## Begin LISTED RECORDS

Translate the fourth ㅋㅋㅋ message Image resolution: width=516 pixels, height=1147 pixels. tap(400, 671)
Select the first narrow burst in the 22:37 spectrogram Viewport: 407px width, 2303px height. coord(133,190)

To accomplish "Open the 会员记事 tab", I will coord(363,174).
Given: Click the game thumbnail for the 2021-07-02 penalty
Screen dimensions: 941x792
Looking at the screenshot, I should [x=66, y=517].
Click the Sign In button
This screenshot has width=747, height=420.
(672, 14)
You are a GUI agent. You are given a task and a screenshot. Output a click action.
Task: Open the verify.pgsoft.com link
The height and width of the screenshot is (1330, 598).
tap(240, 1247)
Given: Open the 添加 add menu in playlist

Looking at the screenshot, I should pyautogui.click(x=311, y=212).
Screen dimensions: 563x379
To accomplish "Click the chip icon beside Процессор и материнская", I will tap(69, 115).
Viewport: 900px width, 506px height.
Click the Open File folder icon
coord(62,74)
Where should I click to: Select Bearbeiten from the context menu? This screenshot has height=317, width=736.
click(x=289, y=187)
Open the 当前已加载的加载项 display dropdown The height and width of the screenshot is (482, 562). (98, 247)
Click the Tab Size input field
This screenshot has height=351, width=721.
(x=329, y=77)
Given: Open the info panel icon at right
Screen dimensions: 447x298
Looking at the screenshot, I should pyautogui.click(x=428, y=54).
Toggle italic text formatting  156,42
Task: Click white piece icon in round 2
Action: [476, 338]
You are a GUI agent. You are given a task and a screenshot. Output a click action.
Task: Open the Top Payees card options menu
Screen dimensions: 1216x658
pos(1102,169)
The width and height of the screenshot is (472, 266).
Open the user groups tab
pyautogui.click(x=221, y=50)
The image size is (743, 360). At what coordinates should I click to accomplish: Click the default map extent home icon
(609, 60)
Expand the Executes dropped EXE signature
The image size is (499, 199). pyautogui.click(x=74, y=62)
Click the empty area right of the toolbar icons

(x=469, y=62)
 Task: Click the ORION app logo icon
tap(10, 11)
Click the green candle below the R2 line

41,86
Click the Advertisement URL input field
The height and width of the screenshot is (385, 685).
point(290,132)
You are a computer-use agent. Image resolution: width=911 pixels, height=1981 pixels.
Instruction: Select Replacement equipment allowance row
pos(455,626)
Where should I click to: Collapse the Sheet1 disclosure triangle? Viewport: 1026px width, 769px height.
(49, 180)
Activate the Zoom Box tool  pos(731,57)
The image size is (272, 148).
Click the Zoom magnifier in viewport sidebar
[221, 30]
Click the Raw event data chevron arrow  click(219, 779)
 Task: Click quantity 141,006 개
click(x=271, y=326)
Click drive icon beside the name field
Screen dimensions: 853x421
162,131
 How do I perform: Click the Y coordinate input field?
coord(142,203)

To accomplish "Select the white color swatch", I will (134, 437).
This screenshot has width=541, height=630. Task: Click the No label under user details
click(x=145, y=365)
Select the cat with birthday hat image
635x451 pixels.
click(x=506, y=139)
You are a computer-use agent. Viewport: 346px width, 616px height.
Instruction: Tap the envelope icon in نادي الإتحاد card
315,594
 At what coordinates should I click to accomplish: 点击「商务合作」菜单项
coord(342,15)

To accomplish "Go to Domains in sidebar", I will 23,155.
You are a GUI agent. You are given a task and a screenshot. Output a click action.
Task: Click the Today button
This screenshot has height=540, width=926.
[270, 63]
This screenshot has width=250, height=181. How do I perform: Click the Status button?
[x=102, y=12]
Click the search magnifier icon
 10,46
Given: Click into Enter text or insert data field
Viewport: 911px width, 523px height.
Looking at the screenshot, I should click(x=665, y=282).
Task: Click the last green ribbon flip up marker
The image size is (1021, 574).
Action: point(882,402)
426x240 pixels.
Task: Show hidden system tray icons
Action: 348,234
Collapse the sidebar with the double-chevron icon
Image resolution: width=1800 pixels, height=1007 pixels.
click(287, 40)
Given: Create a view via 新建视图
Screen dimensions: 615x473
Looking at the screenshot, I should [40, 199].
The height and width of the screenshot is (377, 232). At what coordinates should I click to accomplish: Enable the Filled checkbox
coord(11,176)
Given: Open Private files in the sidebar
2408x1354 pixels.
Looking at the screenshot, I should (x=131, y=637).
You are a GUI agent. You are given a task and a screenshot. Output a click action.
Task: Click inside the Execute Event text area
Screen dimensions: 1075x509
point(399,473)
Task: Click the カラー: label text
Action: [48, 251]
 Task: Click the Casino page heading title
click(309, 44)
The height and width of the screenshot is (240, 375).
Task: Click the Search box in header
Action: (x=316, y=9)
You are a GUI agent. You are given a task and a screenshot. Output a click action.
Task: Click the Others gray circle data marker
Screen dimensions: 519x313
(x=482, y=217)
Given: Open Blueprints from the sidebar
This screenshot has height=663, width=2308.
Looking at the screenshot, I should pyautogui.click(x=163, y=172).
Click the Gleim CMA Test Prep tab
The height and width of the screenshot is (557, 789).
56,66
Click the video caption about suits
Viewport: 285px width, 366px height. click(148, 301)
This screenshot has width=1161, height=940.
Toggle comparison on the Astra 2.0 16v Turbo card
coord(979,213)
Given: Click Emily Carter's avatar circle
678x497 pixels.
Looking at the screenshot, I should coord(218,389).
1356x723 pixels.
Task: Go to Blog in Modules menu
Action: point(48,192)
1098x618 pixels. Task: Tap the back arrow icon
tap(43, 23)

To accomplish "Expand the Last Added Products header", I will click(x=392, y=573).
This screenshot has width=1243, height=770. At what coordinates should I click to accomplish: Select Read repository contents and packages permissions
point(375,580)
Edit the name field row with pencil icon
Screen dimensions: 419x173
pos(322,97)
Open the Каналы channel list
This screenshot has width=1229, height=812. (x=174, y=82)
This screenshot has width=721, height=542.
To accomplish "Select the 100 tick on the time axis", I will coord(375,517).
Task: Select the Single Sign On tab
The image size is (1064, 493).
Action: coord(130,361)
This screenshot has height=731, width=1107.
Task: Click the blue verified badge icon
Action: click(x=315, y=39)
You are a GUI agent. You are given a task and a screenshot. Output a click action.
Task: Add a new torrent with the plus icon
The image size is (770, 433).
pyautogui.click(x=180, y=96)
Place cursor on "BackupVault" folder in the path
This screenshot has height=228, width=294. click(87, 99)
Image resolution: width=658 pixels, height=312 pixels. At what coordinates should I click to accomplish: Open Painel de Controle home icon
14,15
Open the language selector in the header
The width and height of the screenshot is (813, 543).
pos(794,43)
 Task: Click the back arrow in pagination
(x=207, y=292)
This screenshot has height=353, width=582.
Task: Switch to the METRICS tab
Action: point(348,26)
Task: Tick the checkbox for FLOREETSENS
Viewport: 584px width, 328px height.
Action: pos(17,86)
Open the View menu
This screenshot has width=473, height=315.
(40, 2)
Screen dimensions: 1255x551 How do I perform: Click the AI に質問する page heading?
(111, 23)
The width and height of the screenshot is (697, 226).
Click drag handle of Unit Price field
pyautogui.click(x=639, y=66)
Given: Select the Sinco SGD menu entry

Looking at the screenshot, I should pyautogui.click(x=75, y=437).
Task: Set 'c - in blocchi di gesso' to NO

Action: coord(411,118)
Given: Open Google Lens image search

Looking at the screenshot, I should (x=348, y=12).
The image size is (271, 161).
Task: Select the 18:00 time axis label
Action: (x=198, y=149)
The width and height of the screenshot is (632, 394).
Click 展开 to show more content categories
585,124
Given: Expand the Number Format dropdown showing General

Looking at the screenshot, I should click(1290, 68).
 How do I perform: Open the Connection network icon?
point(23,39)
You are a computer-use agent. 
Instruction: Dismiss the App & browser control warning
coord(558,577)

## End LISTED RECORDS

- EXERCISE BRIEF -
Count the lines in the entries above that contain the string "area", and reply with the number alone.

- RESPONSE BELOW -
2